A última edição

COMPARTILHAR

Esta é a última edição da PRESS ADVERTISING. No futuro, você poderá dizer: “Eu tenho um exemplar da última edição da revista Press AD!”. E seu neto poderá perguntar: “Mas, vovô (ou vovó), o que é uma revista?”. Você vai respirar fundo, dar um longo suspiro, e responder: “Pois é, Joãozinho…”.

Algumas pessoas me perguntaram o porquê de estarmos parando com as nossas publicações impressas. Carinhosa e ironicamente, respondi a todas: “Cansamos de ganhar dinheiro!”.

Quando iniciamos a Advertising, há exatos 25 anos, o meio revista representava 9% do bolo publicitário brasileiro, que era de U$ 10,6 bilhões (na cotação presente do dólar, algo como R$ 50 bilhões). Ou seja, revista tinha um pedaço das verbas de propaganda correspondente a R$ 4,5 bilhões.

No ano passado, 2021, o meio revista representou irrisórios 0,4% de share de um montante de verbas de R$ 12,2 bilhões de reais (pouco mais de 20% do que se investia em 1997). Ou seja, 25 anos depois, a fatia de verbas destinadas às revistas pelo mercado publicitário nacional representa apenas R$ 48 milhões, quase 100 vezes menos em real do que se investia quando publicamos a primeira edição da Advertising.

Só isso já é explicação suficiente para estarmos encerrando a produção de revistas.

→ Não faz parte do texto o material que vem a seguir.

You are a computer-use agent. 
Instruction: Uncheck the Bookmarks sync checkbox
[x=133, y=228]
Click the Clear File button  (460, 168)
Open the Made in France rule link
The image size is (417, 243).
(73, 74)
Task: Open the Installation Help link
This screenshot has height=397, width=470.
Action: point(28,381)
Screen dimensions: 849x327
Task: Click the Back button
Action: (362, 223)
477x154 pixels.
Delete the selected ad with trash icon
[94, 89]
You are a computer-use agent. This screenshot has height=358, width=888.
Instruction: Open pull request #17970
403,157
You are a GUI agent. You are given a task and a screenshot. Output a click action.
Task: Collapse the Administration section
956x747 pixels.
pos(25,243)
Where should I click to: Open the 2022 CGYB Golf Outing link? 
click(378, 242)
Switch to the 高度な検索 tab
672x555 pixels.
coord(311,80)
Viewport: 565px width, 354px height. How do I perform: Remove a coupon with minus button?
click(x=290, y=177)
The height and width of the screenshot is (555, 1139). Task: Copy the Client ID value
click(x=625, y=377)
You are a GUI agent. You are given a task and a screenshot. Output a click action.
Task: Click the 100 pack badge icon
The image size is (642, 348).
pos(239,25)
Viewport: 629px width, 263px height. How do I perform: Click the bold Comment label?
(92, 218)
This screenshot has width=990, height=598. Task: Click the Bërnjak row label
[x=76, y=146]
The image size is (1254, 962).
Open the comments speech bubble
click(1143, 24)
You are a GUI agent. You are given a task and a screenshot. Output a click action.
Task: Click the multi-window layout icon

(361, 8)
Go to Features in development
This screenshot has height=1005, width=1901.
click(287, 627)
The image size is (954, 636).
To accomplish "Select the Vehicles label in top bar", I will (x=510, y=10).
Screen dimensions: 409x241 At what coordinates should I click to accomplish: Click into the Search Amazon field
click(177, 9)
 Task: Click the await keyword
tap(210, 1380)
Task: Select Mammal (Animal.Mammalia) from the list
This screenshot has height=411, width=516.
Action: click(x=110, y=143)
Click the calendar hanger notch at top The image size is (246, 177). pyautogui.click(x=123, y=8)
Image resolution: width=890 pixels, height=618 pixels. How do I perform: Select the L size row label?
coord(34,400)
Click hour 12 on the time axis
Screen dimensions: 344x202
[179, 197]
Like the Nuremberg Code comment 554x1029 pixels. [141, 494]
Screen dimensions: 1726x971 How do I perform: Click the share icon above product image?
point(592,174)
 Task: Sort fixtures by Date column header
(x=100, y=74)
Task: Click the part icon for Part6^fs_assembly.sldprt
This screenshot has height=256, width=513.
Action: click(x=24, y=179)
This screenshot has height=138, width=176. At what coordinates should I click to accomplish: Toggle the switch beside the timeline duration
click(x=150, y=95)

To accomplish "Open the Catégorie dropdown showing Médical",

O surpreendente é o quanto resistimos a tomar essa decisão.

Todos os meios impressos viram seus leitores e, por consequência, seus anunciantes minguarem, ante às facilidades oferecidas pela internet. Isso é uma realidade, contra a qual não adianta lutar como um Don Quixote. É preciso avançar. E é o que vamos fazer.

Pessoalmente, mantenho o programa diário na Rádio Guaíba e, a partir de julho devo lançar um canal de notícias sobre política e economia. Vamos continuar com o Prêmio Press, o maior e mais disputado prêmio do jornalismo brasileiro, cuja festa já está marcada para 22 de novembro. Além disso, novos projetos já estão no forno, porque eu não consigo tocar apenas meia dúzia de coisas, sou hiperativo.

Ao encerrar esse ciclo das revistas impressas, preciso fazer alguns reconhecimentos e agradecimentos. Primeiramente, às pessoas que trabalharam comigo ao longo dessas duas décadas e meia. Não foram poucas, mais de uma centena diretamente na artesania de nossos produtos. Mas, personifico numa delas o esforço, a parceria, o envolvimento, o profissionalismo e a dedicação à nobre causa de buscar fazer o melhor sempre. A Nelci Guadagnin foi o meu braço direito, o esquerdo, as duas pernas e meu coração dentro da empresa, em 23 desses 25 anos. Mais do que uma profissional, ela foi e continuará sendo uma das mais preciosas amizades que a vida me deu. Eu confio na Nel 200% e reconheço que ela se doou 300% para a editora e a todos os projetos e maluquices que eu inventei nessas mais de duas décadas juntos. Beijo Nel, estamos e continuaremos juntos, no Prêmio Press e em outros projetos.

Agradeço a parceria do Angelo Garbaski e do Murilo Trindade, parceiros gráficos nos primórdios da Advertising e da Press, e ao amigo José Mazzarollo, parceiro em todos os nossos produtos impressos, nos últimos 15 anos. Cada edição que veio da gráfica, eu vi o esmero e o carinho que vocês dedicaram às nossas publicações.

Agradeço, também, aos nossos anunciantes. Tivemos várias dezenas deles ao longo desse tempo em que publicamos revistas. Entre esses, destaco a SL&M, que mesmo depois de ter encerrado as suas atividades mantém o posto de agência de propaganda que mais anunciou na Advertising. A RBS participou conosco em todos esses 25 anos de Press Advertising. O Banrisul também nos prestigiou em quase todas as edições, à excessão dos quatro anos do governo Olívio Dutra, que entrou para a história gaúcha como o pior governo que já tivemos. Neste sentido, foi uma honraria termos sido discriminados por ele.

Encerramos este ciclo com o coração leve, dignamente, com a altivez de nunca termos nos vendido, de nunca termos negociado nossos princípios, valores e opiniões. Eu, pessoalmente, saio de coluna ereta, serenamente, por ter cumprido minha missão de qualificar o mercado de comunicação do RS e do Brasil com as publicações que produzimos. Nos vemos por aí. Um beijo do Tio Julio e tchau!